“Conduct Risk Appetite”: A misnomer, exposing firms to significant sanctions!

uncertainty-aheadBRG held a webinar on Seven Practical Steps towards Mastering Conduct Risk on 8 December in conjunction with the British Bankers Association.

A key message from the webinar was that the often-bandied phrase “conduct risk appetite” is a misnomer (i.e., a firm can’t set a tolerance for customer detriment or market failure; by inference, both must be zero).

That’s not to say things won’t go wrong; they will, but that’s different. When things go wrong, the board must move swiftly to rectify the situation. This is where values, culture and tone at the top matter most.
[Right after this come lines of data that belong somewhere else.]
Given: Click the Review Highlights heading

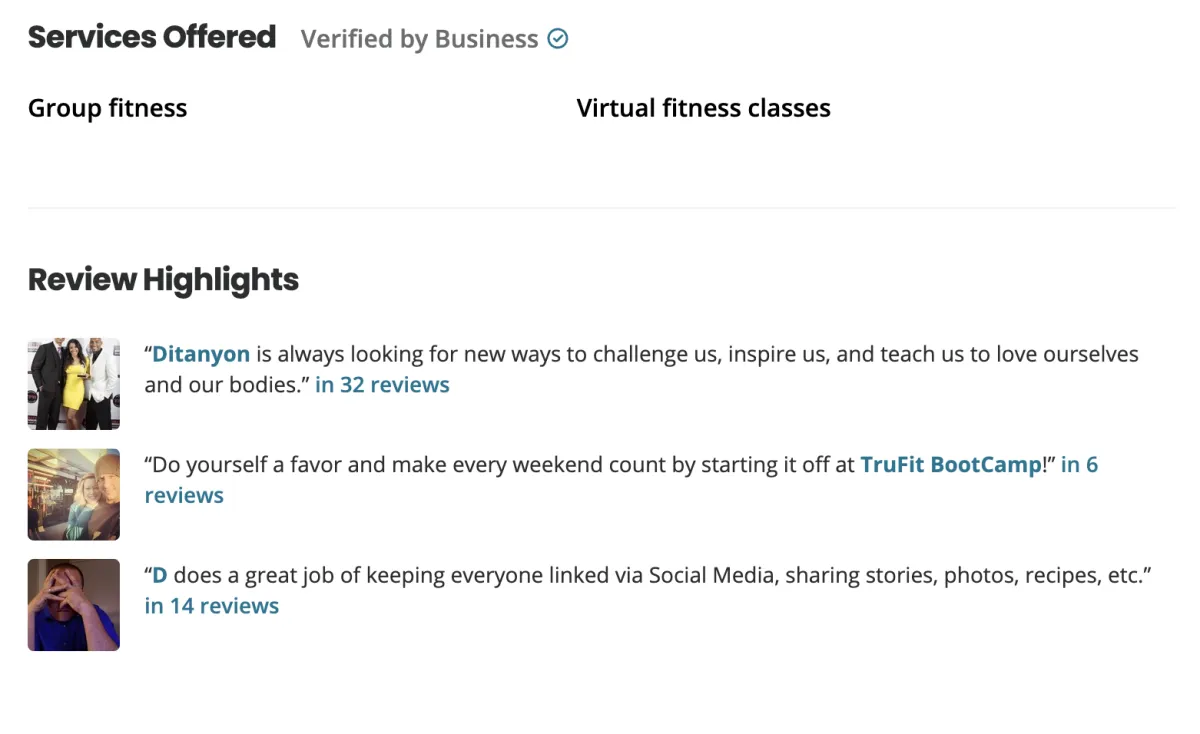Looking at the screenshot, I should (x=163, y=279).
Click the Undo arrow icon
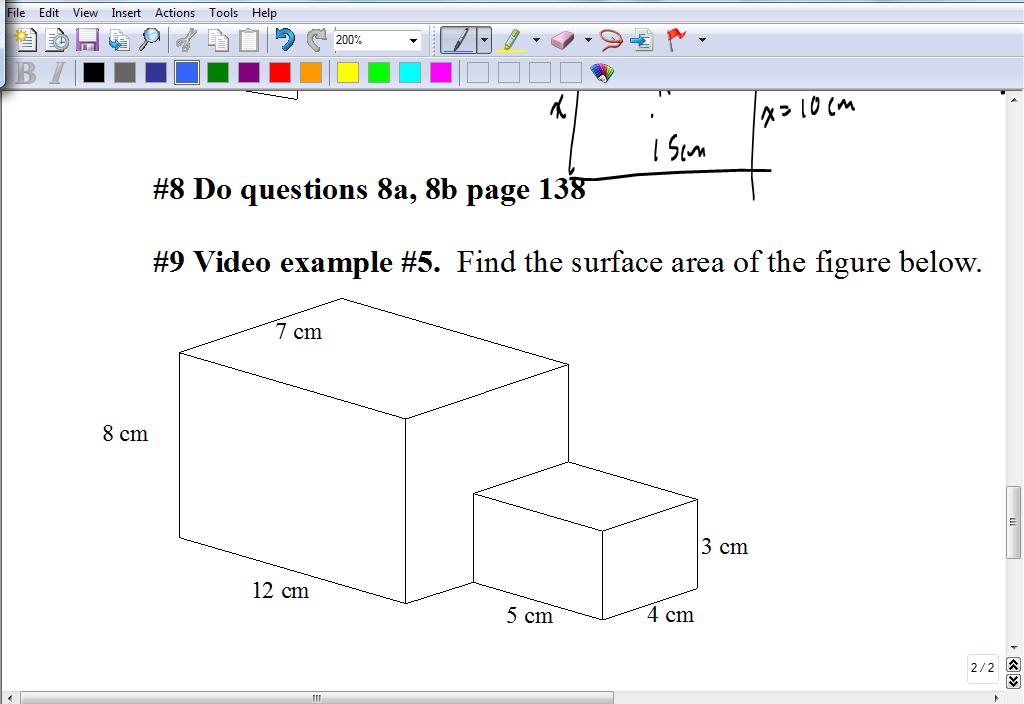Image resolution: width=1024 pixels, height=704 pixels. pyautogui.click(x=285, y=40)
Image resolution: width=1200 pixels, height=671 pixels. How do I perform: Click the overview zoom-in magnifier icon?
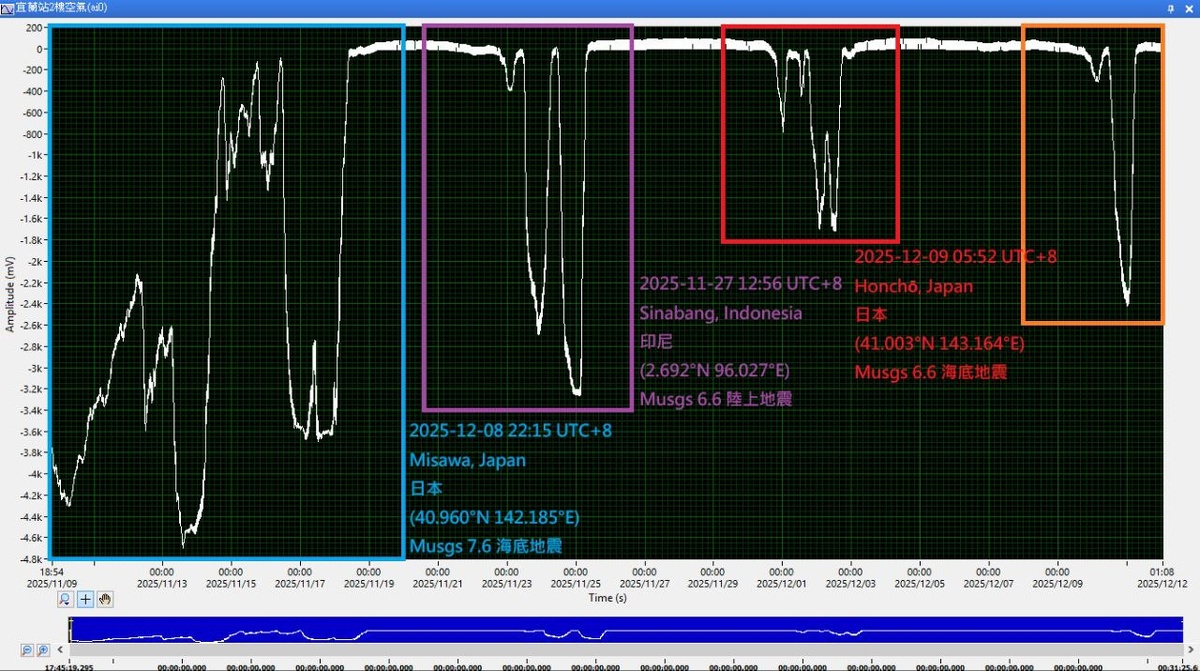click(43, 650)
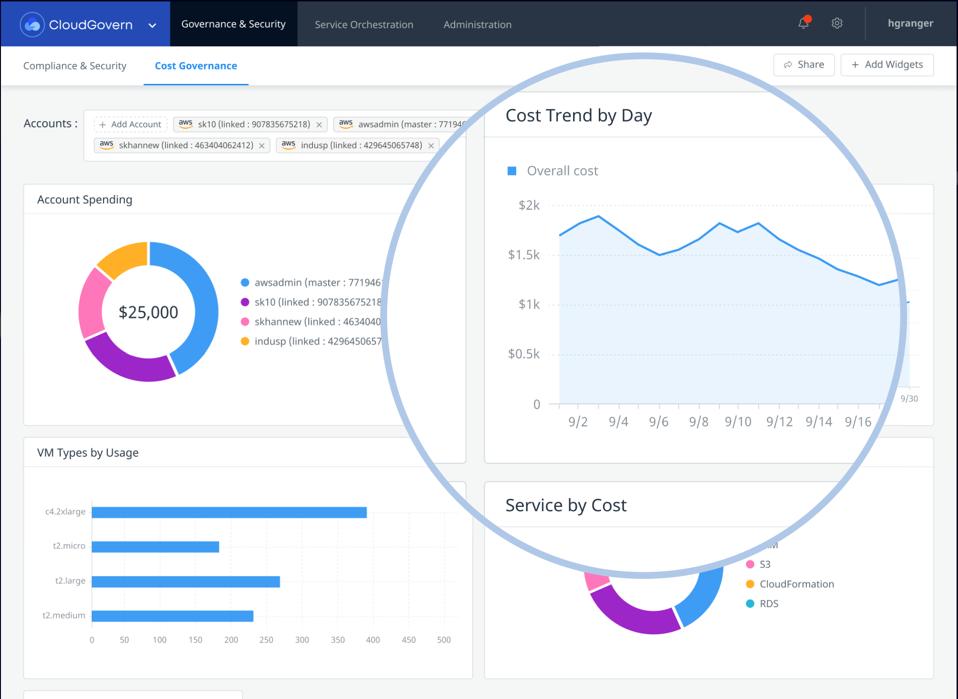Screen dimensions: 958x699
Task: Open the notifications bell icon
Action: tap(803, 23)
Other key messages for managing conduct risk included:

  1. Press on with practical compliance: boards and senior executives need a hands-on approach including clear responsibilities and apportionment; they must also ensure their people are competent.
  2. Understand your customer’s view: find out (independently) what your customers accept and expect, both now and in the future—it’s ok to use “big data”, but you must observe real customers too!
  3. Appreciate the regulator’s view: read what the regulators are reading—for example, behavioural risk (especially on biases and rule-gaming), Financial Service Ombudsman and Data Commissioner findings, consumer attitudes research—and importantly, understand the growing impact of regulatory convergence (e.g., Consumer Finance Protection Bureau and Australian Securities and Investment Commission conduct-related fines and sanctions).
  4. Start product design to the benefit of your customers: involve risk and compliance managers early on; consider the entire lifecycle of a product/relationship, not just point-of-sale.
  5. Hire, train, and keep high-quality people: intuition is good—listen to your employees.
  6. Set incentives for doing right by customers: profit should take care of itself!
  7. Take a forward-looking view: Assess new risk and consider new measurement tools; improve horizon scanning, including causal analyses of conduct prosecutions; use a behavioural lens to read through to different aspects of your business.